Two other cases of hardship are those which arise in connection with the fixation of the unladen weight. One case is where a lorry was ordered before the Act was passed but was not delivered till after; we include that lorry in the unladen weight. The second is a lorry that complies with the proper conditions but was not licensed on the particular date. If we are satisfied that the claim that the lorry was available, and fit for use, in connection with the owner's business in a short period, we provide for the inclusion of the lorry, and the third case is a new lorry of the actual carrying capacity but of greater weight than the old one. I do not think anyone can say that we are unreasonable or that we are doing anything that would impinge upon the principle of the original Act. The principle of the original Act is not touched in the slightest. Very great care was taken to ensure that nothing in this Bill would alter the principle of the original Act. Various representations made in favour of the alteration of the original Act have been rejected. Railway companies, shipping companies and those interested in such operations would take an unreasonable view if they contended that the passage of this Bill would affect their interests in a detrimental way. The railway companies had no reason to anticipate that 200 persons entitled to carriers' certificates would fail to apply. If they had applied, the position of the railway companies would be the same as it will be after this Bill is passed. They could not hope to gain anything by the hardship and the injustice which the absence of these various provisions would mean in connection with fixation of the unladen weight. The contention that apparently has been made that the operation of this Bill was going to prove detrimental to the railway business is so preposterous that I do not think anyone need take it seriously, and I am quite certain that it had no influence upon the other parties to the negotiations. The total increase in licensed carrying capacity under this Bill would not amount to one day's carrying on the railways of the Saorstát.

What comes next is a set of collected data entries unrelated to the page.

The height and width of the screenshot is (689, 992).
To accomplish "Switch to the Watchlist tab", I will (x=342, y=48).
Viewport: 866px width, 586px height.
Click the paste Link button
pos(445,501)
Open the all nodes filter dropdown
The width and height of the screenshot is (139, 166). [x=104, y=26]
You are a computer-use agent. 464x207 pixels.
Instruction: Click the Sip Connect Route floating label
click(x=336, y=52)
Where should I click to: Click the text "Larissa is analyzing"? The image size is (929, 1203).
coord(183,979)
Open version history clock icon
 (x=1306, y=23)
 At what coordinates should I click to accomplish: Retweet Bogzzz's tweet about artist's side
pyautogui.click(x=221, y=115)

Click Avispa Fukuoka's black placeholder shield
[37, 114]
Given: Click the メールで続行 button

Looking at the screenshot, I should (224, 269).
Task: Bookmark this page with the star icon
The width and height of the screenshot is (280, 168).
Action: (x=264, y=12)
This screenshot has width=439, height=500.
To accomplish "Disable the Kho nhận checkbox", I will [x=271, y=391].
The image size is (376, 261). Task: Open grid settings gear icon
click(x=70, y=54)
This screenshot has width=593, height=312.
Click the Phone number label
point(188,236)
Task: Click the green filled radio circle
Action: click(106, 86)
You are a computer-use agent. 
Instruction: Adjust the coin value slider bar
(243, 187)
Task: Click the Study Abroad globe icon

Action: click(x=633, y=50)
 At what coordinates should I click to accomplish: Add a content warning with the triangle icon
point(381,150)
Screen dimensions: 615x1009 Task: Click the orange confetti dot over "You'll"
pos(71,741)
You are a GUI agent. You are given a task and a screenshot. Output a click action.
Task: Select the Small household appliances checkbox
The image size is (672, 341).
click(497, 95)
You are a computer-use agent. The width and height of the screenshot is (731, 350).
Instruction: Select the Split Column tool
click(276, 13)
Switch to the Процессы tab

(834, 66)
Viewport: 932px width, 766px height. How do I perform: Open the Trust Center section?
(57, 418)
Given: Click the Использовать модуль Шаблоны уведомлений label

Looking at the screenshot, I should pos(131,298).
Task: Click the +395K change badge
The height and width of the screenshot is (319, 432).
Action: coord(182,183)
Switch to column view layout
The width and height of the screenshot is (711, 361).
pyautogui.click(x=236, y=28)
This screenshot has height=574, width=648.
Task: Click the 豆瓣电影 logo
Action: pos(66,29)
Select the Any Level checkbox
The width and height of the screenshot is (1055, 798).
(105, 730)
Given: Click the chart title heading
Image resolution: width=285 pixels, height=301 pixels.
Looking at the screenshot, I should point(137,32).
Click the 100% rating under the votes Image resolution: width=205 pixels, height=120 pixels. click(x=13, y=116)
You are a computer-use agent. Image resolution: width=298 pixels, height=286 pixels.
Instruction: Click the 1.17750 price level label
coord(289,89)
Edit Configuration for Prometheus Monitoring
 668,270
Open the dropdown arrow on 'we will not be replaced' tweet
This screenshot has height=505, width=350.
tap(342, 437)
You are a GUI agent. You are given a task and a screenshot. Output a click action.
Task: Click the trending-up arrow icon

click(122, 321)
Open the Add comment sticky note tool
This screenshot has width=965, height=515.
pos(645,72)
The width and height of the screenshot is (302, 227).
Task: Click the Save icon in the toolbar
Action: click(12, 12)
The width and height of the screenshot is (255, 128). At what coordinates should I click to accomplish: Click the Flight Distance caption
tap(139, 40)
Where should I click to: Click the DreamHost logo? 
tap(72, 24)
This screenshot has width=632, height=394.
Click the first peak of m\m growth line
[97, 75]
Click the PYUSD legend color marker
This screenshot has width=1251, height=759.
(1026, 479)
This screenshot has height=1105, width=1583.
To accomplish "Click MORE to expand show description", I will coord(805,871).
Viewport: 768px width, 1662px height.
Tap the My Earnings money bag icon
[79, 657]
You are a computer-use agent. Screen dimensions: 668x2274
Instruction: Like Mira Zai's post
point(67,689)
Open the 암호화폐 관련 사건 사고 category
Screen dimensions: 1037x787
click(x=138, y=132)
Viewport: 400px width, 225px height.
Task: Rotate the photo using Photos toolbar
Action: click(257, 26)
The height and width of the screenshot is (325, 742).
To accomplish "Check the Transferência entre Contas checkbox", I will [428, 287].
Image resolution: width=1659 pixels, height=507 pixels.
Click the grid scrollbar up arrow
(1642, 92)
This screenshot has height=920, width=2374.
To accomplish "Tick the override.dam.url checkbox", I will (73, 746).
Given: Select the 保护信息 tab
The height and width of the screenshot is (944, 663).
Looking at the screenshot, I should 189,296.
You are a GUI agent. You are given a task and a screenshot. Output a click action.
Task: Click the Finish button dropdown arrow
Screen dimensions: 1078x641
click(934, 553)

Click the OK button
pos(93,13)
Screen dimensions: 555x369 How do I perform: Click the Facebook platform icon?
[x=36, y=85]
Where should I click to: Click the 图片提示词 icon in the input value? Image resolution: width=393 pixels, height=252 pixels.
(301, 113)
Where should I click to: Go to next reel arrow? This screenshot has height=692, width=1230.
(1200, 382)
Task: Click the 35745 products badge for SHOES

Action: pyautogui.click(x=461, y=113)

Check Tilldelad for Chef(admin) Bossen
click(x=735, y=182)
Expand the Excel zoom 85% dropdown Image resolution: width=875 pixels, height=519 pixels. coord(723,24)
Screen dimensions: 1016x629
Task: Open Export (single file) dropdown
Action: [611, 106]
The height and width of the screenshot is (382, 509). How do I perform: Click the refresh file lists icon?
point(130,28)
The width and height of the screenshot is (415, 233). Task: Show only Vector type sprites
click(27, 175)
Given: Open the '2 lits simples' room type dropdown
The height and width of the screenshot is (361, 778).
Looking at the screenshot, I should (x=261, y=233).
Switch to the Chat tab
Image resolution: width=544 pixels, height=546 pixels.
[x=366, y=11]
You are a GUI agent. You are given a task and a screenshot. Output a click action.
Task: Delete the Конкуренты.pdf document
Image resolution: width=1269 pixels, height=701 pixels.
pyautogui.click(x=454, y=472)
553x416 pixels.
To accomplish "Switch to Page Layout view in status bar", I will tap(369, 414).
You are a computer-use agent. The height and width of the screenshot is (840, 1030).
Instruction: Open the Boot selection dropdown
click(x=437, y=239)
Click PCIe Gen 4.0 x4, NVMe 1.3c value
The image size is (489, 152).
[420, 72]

At present I understand under the Bill a licensed carrier who would have four lorries and one tractor might find himself in a difficulty. Would the Minister accept an amendment to say that that particular carrier might have three lorries and two tractors, provided that the unladen weight was the same in both cases?

I do not want to answer that question at the moment because certain representations made in that connection are under consideration. I think it is most unlikely that we could agree, but perhaps I should not commit myself until we have had the opportunity of considering the representations made.

Question put and agreed to.
Committee Stage ordered for Wednesday, 2nd May.